Selection

6.1.10. Throughput Versus Injection Rate for PARSEC 3.0

Across PARSEC 3.0 (Figure 14), canneal, streamcluster, and fluidanimate exhibit a rightward knee ($\Delta \rho \approx 0.04–0.06$) and a higher plateau; relative to the best mesh baseline (typically DRLAR), plateau throughput improves by (≈0.02–0.04) pkts/cycle. Streaming and low-contention workloads (vips, blackscholes) remain close to the baselines with small positive deltas and no regressions. DeepNR generally narrows the gap to DRLAR yet remains below the proposed curve across the sweep.

6.1.11. Throughput Versus Injection Rate for SPLASH-2

Across SPLASH-2 (Figure 15), the synchronization-heavy raytrace and water-nsquared and irregular radix show sustained throughput uplifts: through mid–high load ($\rho \approx 0.5–0.7$), improvements are typically +3–5% relative to DRLAR and +6–9% relative to ARCA, with a modest rightward knee shift ($\Delta \rho \approx 0.03–0.05$) and elevated plateaus. Regular/spatial kernels (fft, lu, water-spatial) remain close to baselines at light load and deliver modest, reliable gains near and beyond the knee. No workload exhibits a regression relative to the best mesh baseline; DeepNR narrows but does not eliminate the gap to the proposed curve.

6.1.12. Throughput Versus Injection Rate for AI Workloads

Across the AI traces (Figure 16), PageRank (irregular/graph-like) exhibits a pronounced rightward knee and an elevated plateau: once $\rho \gtrsim 0.6$, throughput improves by approximately $0.02–0.03$ pkts/cycle relative to DRLAR and $0.05–0.07$ pkts/cycle relative to ARCA. MLPerf Tiny (streaming) shows smaller but consistent uplifts—about $0.01–0.02$ and $0.03–0.04$ pkts/cycle versus DRLAR and ARCA, respectively—with curves overlapping at light load and separating modestly after the knee. DeepNR typically narrows but does not close the gap with the proposed curve, and deterministic XY/West-First remain lowest across the sweep; no regressions are observed.

6.2. Spatial Congestion and Throughput–Energy Pareto Fronts

6.2.1. Spatial Structure for Representative Workloads

Figure 17 presents steady-state input-buffer occupancy at a matched offered load for three representative workloads—canneal (irregular/bursty), raytrace (synchronization-heavy), and MLPerf Tiny (streaming)—across meshes of size $8\times 8$, $16\times 16$, and $32\times 32$. Columns are aligned by routing scheme (from left to right): Proposed (PPO-based DRL), DRLAR, DeepNR, ARCA, West-First, and XY. A single colorbar per workload normalizes the scale across the three mesh sizes.

Task prompt
Answer these from the throughput section above.
1. Which two streaming and low-contention PARSEC 3.0 workloads stay close to the baselines?
2. Through mid–high load, by what percentage range do raytrace, water-nsquared, and radix typically improve relative to ARCA?
3. What three mesh sizes does Figure 17 cover?

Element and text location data
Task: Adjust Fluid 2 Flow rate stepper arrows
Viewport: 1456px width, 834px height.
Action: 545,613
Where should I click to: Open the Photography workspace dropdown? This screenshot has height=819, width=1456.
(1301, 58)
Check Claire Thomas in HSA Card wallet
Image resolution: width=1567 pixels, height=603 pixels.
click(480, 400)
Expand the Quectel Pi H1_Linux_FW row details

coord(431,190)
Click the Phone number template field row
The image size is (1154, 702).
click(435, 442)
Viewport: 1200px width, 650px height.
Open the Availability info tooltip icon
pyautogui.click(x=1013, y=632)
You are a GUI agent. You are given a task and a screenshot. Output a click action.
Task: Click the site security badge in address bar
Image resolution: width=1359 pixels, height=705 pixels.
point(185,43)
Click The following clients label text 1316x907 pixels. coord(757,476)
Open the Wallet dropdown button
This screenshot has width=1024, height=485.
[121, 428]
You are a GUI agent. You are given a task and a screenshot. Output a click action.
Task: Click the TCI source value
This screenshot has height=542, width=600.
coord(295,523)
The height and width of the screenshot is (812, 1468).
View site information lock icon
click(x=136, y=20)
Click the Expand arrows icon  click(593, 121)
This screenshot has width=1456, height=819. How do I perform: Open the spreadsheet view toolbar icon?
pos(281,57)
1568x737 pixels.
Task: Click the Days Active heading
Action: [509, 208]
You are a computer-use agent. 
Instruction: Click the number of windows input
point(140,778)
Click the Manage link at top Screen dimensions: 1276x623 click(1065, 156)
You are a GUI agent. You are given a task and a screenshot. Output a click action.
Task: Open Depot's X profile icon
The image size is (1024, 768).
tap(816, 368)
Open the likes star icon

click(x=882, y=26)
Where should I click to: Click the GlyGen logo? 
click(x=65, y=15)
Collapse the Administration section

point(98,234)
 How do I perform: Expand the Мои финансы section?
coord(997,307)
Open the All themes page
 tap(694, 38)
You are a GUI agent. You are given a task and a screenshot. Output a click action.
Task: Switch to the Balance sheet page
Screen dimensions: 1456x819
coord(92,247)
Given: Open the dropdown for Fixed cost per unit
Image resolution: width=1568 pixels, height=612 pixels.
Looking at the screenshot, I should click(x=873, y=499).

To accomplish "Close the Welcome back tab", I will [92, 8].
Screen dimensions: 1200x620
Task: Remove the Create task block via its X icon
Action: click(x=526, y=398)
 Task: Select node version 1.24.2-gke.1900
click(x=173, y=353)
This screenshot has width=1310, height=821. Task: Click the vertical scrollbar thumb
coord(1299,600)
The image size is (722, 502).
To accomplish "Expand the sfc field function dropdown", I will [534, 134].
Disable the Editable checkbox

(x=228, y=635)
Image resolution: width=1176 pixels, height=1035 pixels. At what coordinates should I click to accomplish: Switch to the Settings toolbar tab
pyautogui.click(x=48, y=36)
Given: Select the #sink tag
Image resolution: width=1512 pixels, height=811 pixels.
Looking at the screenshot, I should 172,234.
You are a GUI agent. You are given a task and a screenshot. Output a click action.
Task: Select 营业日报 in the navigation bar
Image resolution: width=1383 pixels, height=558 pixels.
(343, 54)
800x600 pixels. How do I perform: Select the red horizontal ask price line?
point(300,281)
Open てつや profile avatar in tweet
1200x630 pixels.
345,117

Exercise output
1. vips and blackscholes
2. +6–9%
3. 8×8, 16×16, and 32×32